Almost ten years after arriving in Rutherford, Tony decided to start building a winery. He transformed the garage, installing foil-finished insulation and palm trees to divide the 33×33 sq. ft. building into two-thirds barrel storage and one-third into a tasting room.
The complete architectural and artistic plan for the Rutherford property as you see it today was conceived in 1981 by Los Angeles architect Calvin Straub. In 1990, the family was able to receive financing for the first phase of construction. The popularity of wine and the increase in new vineyard plantings grew dramatically in the mid-90’s as a result of a number of studies in the U.S. and Europe on the health benefits of wine.
In 1991, the first phase of construction was finished. We were producing our own wines, welcoming guests to the Tasting Room, and entertaining our Tasting Room visitors by Honda wagon cart rides to the river behind the winery. Our business was taking off and our popularity and visibility were becoming more apparent. The H.B. Vineyard Cabernet scored among the top 100 Cabernets in the Wine Spectator, and Peju Province Winery won ‘Top Artisan Winery’ in Wine & Spirits Magazine.
Motivated by the high quality of the grapes and the poor economy in the ’80’s, Tony decided to study winemaking at the University of California at Davis. With the help of consultant Walter Schug, his first vintage in 1985, heralded good press and a gold medal.
Tony and H.B. converted their large garage into a temporary winery, and Napa County objected. The County did not want to allow sales until the permanent winery building was completed and they also frowned at crushing grapes off site. The County took the Peju’s to court over the matter. The county also voiced concern that the grapes they had grown were crushed at another winery. Today, custom crush and winemaking without a physical location is a common practice in Napa Valley. This is why Tony Peju is often referred to as the father of Custom Crush and Direct-To-Consumer sales.
Eventually, the court asked the planning commission to issue a temporary permit for the garage until the permanent facility was completed.
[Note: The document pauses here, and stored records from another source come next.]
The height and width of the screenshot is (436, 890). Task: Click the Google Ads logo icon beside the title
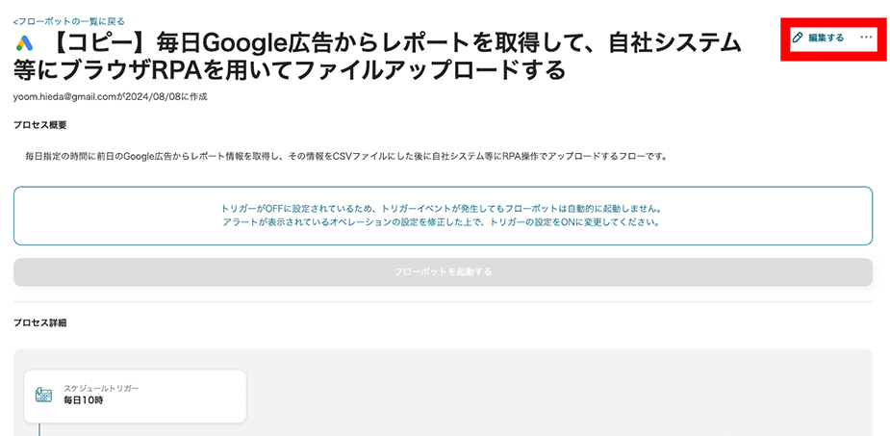(x=24, y=43)
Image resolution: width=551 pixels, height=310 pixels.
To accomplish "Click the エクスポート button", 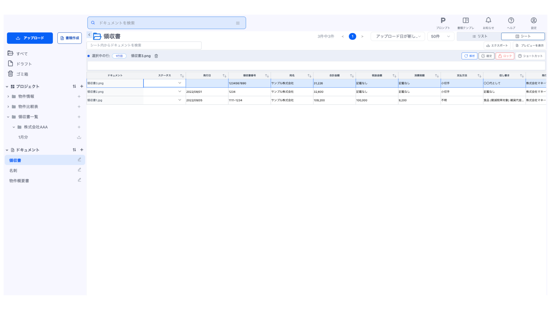I will pyautogui.click(x=497, y=46).
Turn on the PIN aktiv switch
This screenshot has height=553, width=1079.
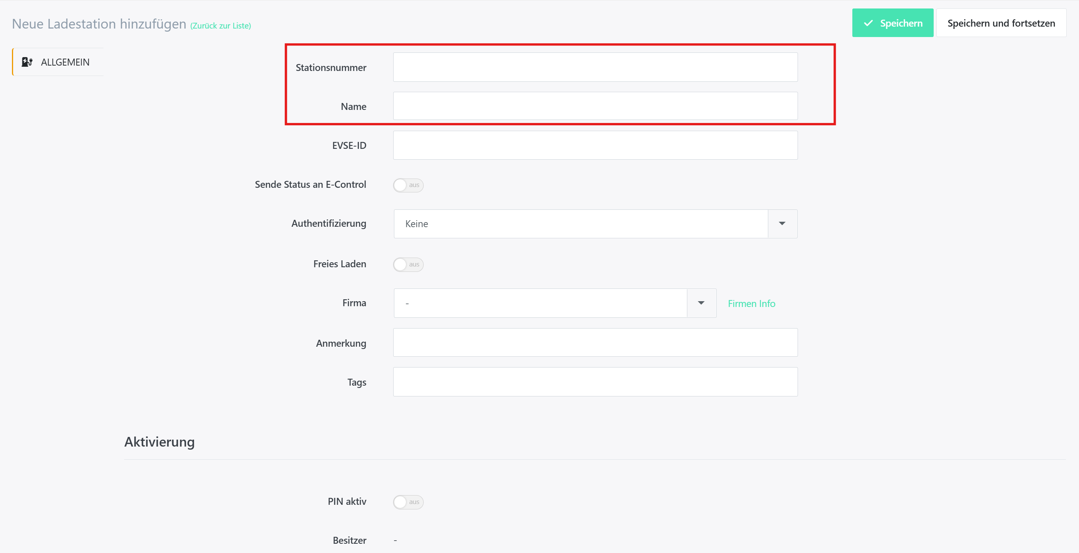408,501
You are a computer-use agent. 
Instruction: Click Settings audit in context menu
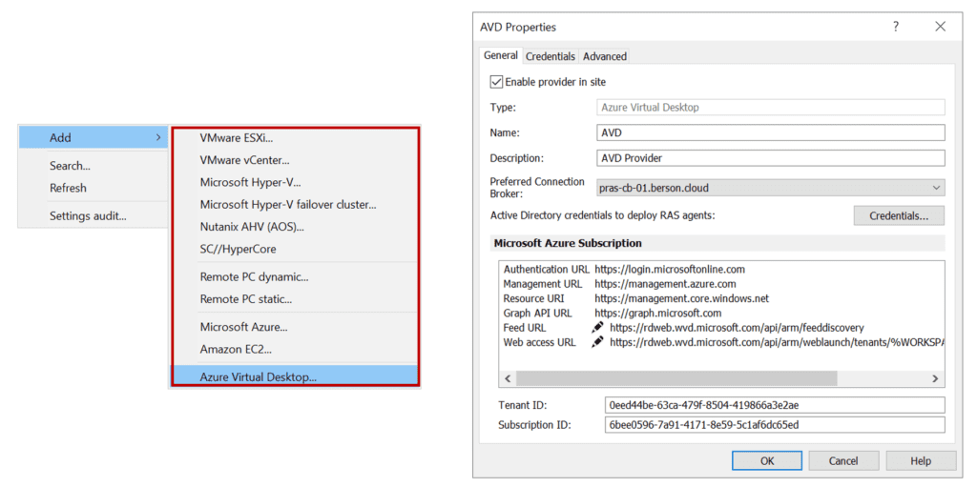click(88, 215)
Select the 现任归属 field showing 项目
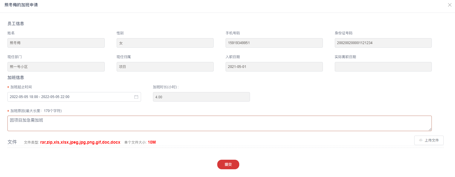 point(165,67)
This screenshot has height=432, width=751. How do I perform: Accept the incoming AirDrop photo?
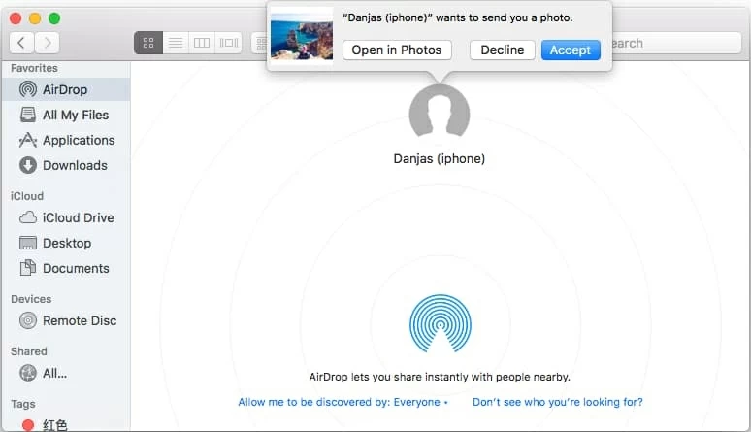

Estate law, which supersedes the county, states that if you grow the fruit and produce the wine, you can sell the wine on premise. Once the first phase of the winery was completed in 1991, there was no longer cause for conflict.
In 1993, ‘Harvest Dance’, the Carrara marble sculpture to the right of the winery entrance, sculpted by Welton Rotz, was unveiled. Finding the right sculpture to fit Tony’s vision was not easy. He discovered Welton Rotz’ work at an art show in Mendocino. Rotz’ work remains integral to the winery aesthetic today where several of his sculptures are on display.
For seven years, Tony and H.B. worked every day, seven days a week, in their garage tasting room. They made time in the middle of the day to spend with their daughters, Lisa and Ariana, always being sure to be available to welcome any visitor who came. The girls used to hide between the barrels and wine cases, watching their parents work. The long awaited new winery building was completed in September 1991 allowing room for more guests to visit.
By 1995, all 30 acres of H.B. Vineyard had to be replanted with resistant rootstock after the catastrophic Phylloxera epidemic, which threatened to exterminate nearly all the vines in the Napa Valley. (Phylloxera is a louse which attacks the roots of the vines and essentially suffocates them.)
In 2007, Ariana Peju spearheaded the installation of solar panels at the winery. The panels provide almost 40% of the winery’s energy use. PEJU’s Rutherford Estate Vineyard was California Certified Organic (CCOF), in 2009 the winery and vineyards were certified as both a Napa County Green Winery and Bay Area Green Business, in 2019 all of our estate vineyards were certified fish friendly. The commitment to sustainability continues on today.